The issue of reliability and relevance of information being disclose in the Islamic and conventional reporting being discuss in our assignment. Conventional accounting practice has develop a standard international set of accounting practice which have been widely adopted by various country but the problem arising for Islamic country. Islamic countries are relying on Shari'ah law in developing objective of falah which mean to the success in the world and hereafter. Many concept explain above that propose and implemented by the conventional accounting are found not appropriate for Islamic accounting due to the prohibition of interest, involve in stock exchange which serve as gambling in Islam and also speculation. Besides that, there are difference between objective of conventional business and Islamic business.
Normally, profit maximization are the main objective of non-Muslim organization, whereas such objective of Islamic organization are mainly social oriented which mean that profit is their secondary profit and social responsibility is their primary objective. A firm to be recognizing as success from Islamic perspective is view from amount of social activities had been done for the year rather than amount of profit has been earned. Islamic accounting assumes that all people are act honestly and faithfully as they are believed in Allah has watching their act. Zakat is the main concern in Islamic accounting which is a tool to establish objective of equally distribution of wealth in Islamic religious. Some concepts in conventional accounting are argue and disagreement by Islamic research mainly from the view of Zakat. For example, conservatism theories are saying to mislead the financial position of a company and thus lead to underestimate the amount of Zakat.
From our group's point of view, Islamic accounting may not effectively show their reliability and relevant in their way of presenting their financial statement as we are disagree some conceptual framework proposed by Islamic accounting. Although they argue that the information prepare are not mainly for the investor or even their creditor but provide mainly for computation of Zakat. We think that this may not fair to other user of the statement especially for the investor that heavily rely on the financial statement in making decision. We can't assume all investor of Islamic company are Muslim! E.g. If a country didn't open their trade to the world, they will stay in their border forever and can't even move on to better life! We think that in order to ensure better economic which lead to better social life, Islamic organizations should open their arm to the world and follow the step of the world. This would make an improvement to countries economic and increase the employment rate. If people get job, they can enjoy better life. Remember that God won't blame you to make good life for others! We think that by doing so, Islamic company can even perfectly execute their responsibility toward social or poor people.

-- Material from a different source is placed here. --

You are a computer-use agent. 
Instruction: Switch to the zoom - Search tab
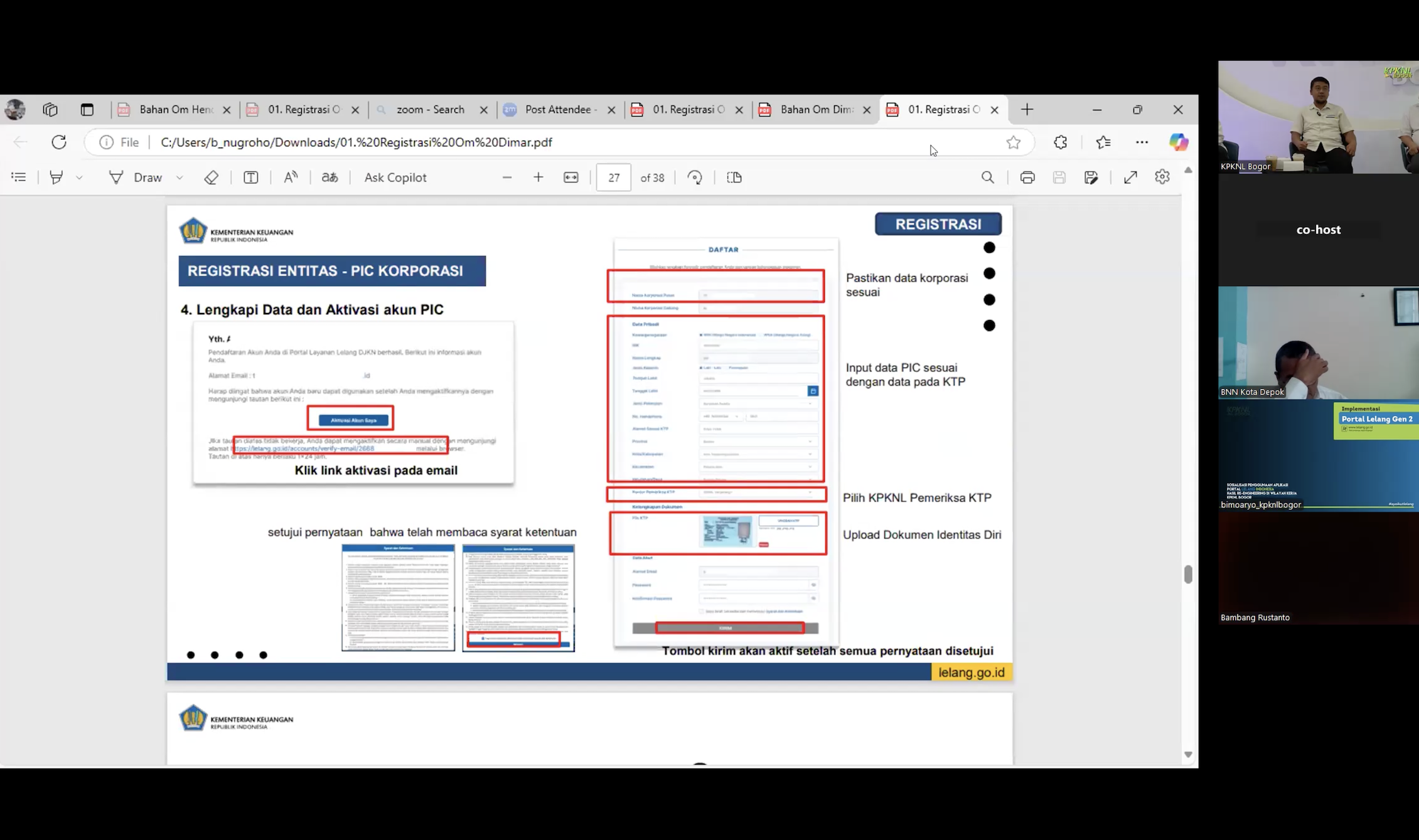coord(432,110)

In term of argument for historical cost and current cost, we are agree with Islamic accounting perspective as we think that current cost are better reflect current financial position of an company. This is improving the accuracy and reliability of financial information which using current cost valuation. We also assent the view of Islamic scholar on money measurement concept. Event recorded in accounting are measure in term of money which standardize a common denominator but in fact it is insufficient to reflect a company financial position effectively. Inflationary environment affect purchasing power of money and further affect future financial right obligation. Money is unable to serve just and honest unit of account only. But even today, research still can't found suitable substitute of money term.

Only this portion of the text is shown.